Scottish and Newcastle (UK)
Scottish and Newcastle is an international brewing group with leading positions in 13 European
countries. These countries include the UK, France, Finland and Russia. Its strategy is to be a major
force within the global brewing industry with a concentration of effort upon expanding a number
of leading positions in the Western European market. In 2003 the company disposed of its retail
and leisure businesses, which had been significant in the companys past. In the year 2000 this
business alone had accounted for 1.1bn of turnover and 246m of profits.

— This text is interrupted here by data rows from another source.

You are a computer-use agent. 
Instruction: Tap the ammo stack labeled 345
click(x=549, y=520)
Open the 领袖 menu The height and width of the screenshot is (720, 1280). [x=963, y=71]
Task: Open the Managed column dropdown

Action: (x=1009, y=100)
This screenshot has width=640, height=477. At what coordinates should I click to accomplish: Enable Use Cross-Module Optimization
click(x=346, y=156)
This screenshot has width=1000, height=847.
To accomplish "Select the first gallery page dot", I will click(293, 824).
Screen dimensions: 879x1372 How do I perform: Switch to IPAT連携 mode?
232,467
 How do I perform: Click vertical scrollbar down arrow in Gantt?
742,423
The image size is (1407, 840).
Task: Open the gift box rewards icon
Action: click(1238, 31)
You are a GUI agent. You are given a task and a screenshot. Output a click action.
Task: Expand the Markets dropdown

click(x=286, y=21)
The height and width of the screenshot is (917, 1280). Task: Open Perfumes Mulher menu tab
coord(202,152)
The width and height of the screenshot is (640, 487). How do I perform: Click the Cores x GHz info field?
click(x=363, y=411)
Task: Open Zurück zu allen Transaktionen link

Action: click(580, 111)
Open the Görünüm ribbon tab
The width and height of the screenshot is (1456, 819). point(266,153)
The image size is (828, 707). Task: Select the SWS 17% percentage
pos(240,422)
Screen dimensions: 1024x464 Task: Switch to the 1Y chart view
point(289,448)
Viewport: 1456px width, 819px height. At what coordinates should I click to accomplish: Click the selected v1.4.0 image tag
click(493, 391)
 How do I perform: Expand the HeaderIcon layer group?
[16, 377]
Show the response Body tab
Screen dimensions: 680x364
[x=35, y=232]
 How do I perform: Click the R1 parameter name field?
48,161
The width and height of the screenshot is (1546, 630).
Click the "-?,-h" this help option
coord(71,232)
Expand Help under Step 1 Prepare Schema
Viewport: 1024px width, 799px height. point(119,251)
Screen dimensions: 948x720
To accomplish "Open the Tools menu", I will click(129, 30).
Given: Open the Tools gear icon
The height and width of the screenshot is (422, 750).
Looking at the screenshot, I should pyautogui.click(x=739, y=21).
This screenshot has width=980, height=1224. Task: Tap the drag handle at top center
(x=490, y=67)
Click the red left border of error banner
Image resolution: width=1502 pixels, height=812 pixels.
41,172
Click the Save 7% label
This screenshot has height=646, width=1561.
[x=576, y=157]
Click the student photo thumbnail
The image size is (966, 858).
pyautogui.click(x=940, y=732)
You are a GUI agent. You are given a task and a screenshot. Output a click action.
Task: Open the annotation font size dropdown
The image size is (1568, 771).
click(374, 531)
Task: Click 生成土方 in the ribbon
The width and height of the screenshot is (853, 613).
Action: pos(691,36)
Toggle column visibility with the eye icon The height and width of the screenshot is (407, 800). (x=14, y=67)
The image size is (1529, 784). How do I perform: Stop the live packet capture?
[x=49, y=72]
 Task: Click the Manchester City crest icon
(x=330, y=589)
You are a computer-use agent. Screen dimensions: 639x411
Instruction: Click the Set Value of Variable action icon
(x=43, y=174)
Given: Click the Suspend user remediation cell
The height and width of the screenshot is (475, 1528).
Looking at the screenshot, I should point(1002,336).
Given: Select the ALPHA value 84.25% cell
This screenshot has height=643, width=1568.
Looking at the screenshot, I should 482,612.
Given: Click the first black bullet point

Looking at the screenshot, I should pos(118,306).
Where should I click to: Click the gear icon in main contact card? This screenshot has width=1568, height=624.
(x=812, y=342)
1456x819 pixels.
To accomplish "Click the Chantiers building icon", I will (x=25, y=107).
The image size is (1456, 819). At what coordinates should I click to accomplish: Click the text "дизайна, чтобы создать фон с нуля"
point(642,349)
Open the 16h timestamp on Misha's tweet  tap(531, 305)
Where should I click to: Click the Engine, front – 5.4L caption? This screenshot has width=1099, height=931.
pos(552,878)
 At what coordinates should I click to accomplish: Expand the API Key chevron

The companys expansion strategy is to enter high-growth emerging markets. This will be
achieved by working through alliances with experienced local breweries that hold strong market
positions. Its key brands include John Smith, Kronebourg, Kanterbrau and Baltika and it brews
Fosters under licence for the UK market. In 2003 turnover had increased by 17 percent, with
profits up 8 percent and overall volume up 2.4 percent. The brand of Kronebourg, Fosters and
Newcastle Brown all showed substantial volume growth in the year 2003. Acquisitions in the early
2000s have included Hartwell, Kronebourg from Danone in France,Buliners Cider and
investments in Mainland China and India.
The Hartwell acquisition is particularly important as this gives the group a 50 percent
investment in Baltic Beverages. This results in exposure to the high growth markets of Russia,
Ukraine and the Baltic countries. The growth rate of the Russian market was such than in 2002 it
was bigger than any Western European countrys home market other than Germany.
The future
Forecasts from Euromonitor 2002 conclude that the world market for beer between 2002 and 2007
will increase by 35 percent in Eastern Europe and the Asian Pacific region by 28 percent whilst
Canadeans latest annual global beer report forecasts sales of 1.5bn hectoliters in 2005.
The Interbrew market report 2002 concludes that most beer markets in Europe are now
relatively mature with limited potential for growth resulting in the focus now moving towards Asia
and Eastern Europe.

Questions
1. Using the data from the case, what are the major trends in the European brewing
industry?
2. For the four breweries outlined above(or breweries of your own choice) explain:
(a) how these trends will impact differently on these different companies; and
(b) how you think the strategy of each company should change.